* About this task
Retype exactly what appears below from the line containing "Open the 按热度 sort dropdown" down to the line containing "Task: Click the Value1 header cell", keeping both end lines. Do not include pictures.

* Information provided
################
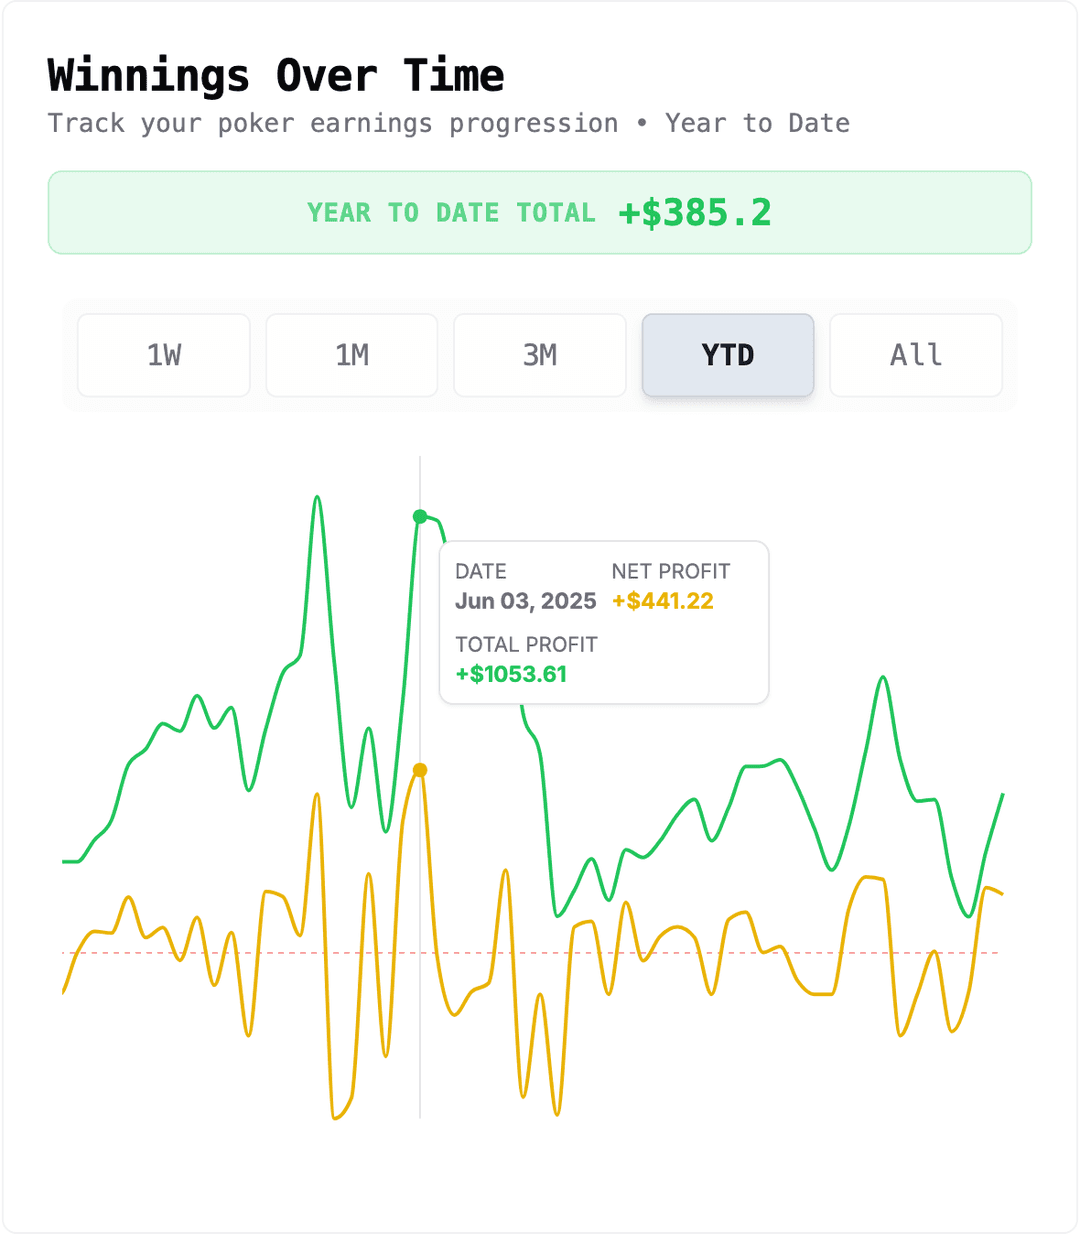
Task: Click the Winnings Over Time heading
Action: tap(276, 76)
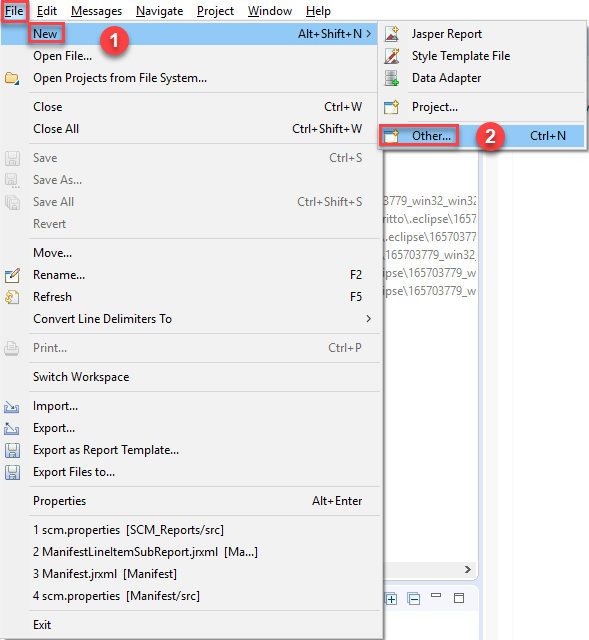Image resolution: width=589 pixels, height=640 pixels.
Task: Click the Jasper Report icon
Action: [x=392, y=34]
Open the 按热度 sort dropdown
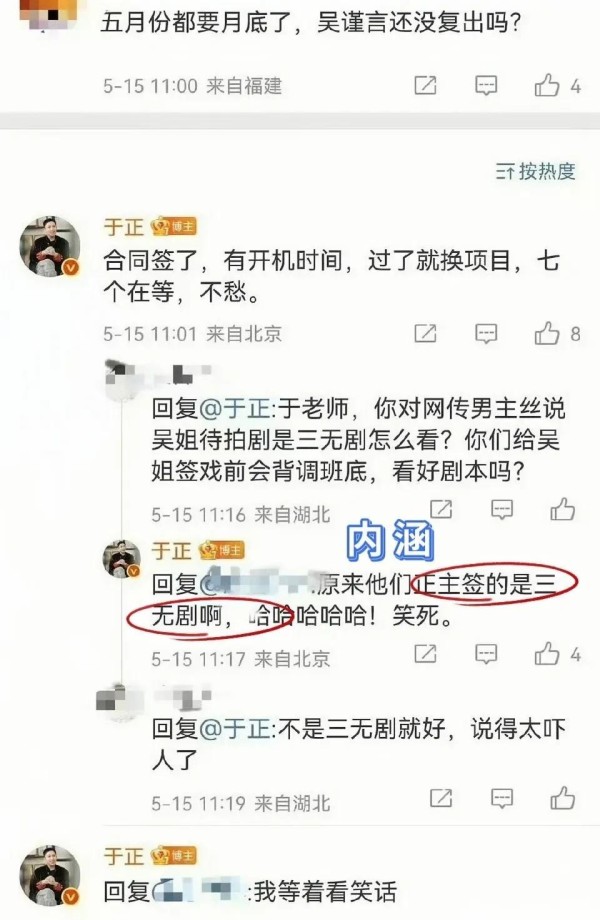Screen dimensions: 600x920 coord(535,171)
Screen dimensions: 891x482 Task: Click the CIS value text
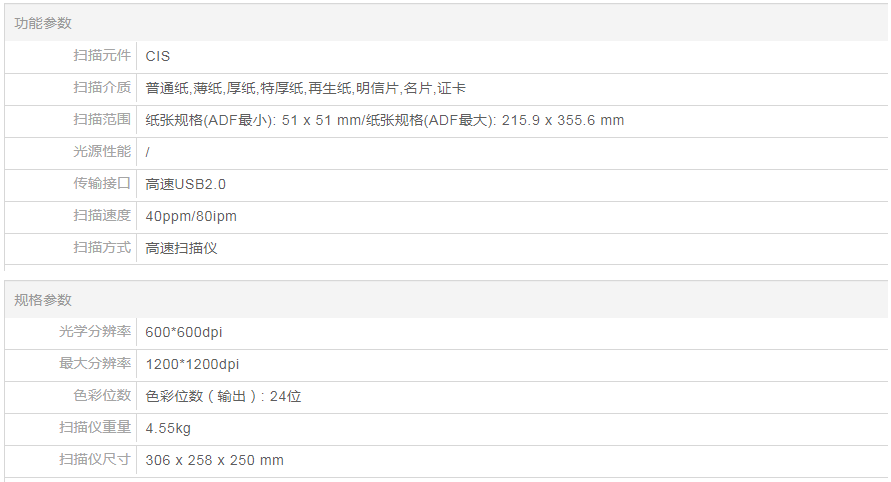coord(158,56)
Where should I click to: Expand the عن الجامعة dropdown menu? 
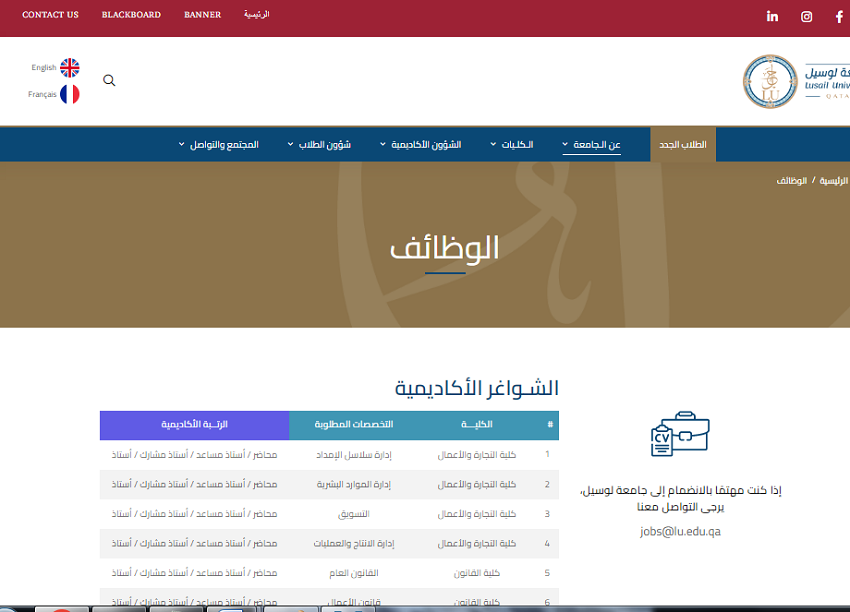(x=591, y=145)
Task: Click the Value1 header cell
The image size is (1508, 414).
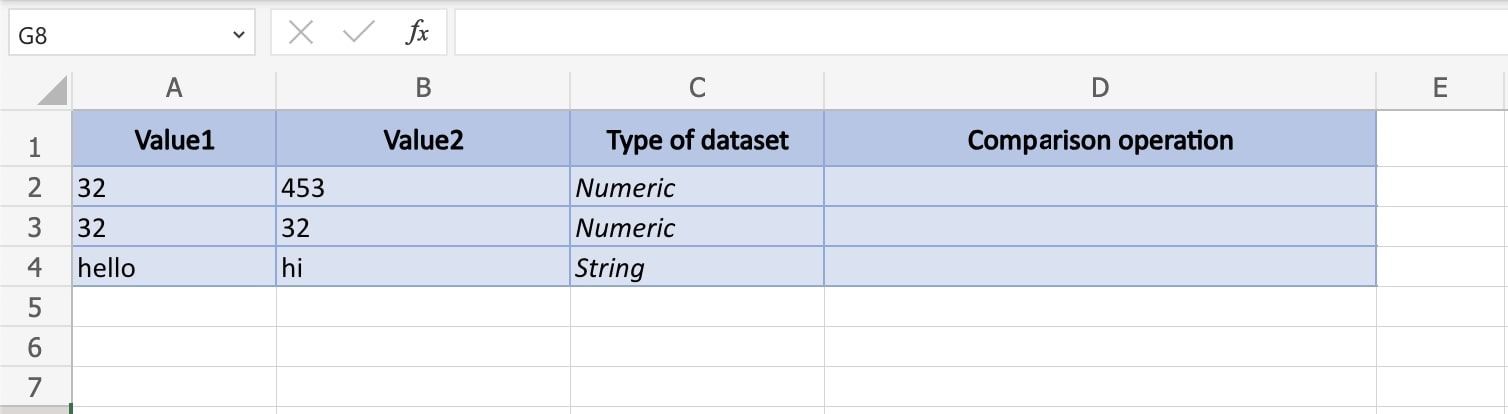Action: pos(174,140)
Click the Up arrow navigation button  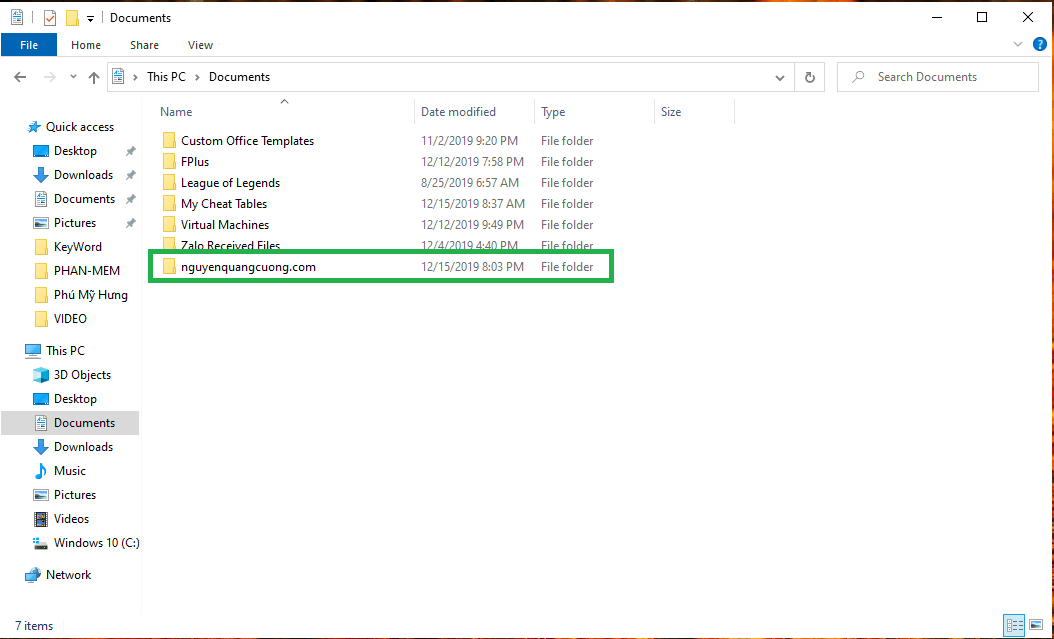point(94,77)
################
* Task answer
Open the 按热度 sort dropdown
Screen dimensions: 600x920 coord(535,171)
Screen dimensions: 891x482 Task: Click the CIS value text
coord(158,56)
Where should I click to: Expand the عن الجامعة dropdown menu? 
(x=591, y=145)
Task: Click the Value1 header cell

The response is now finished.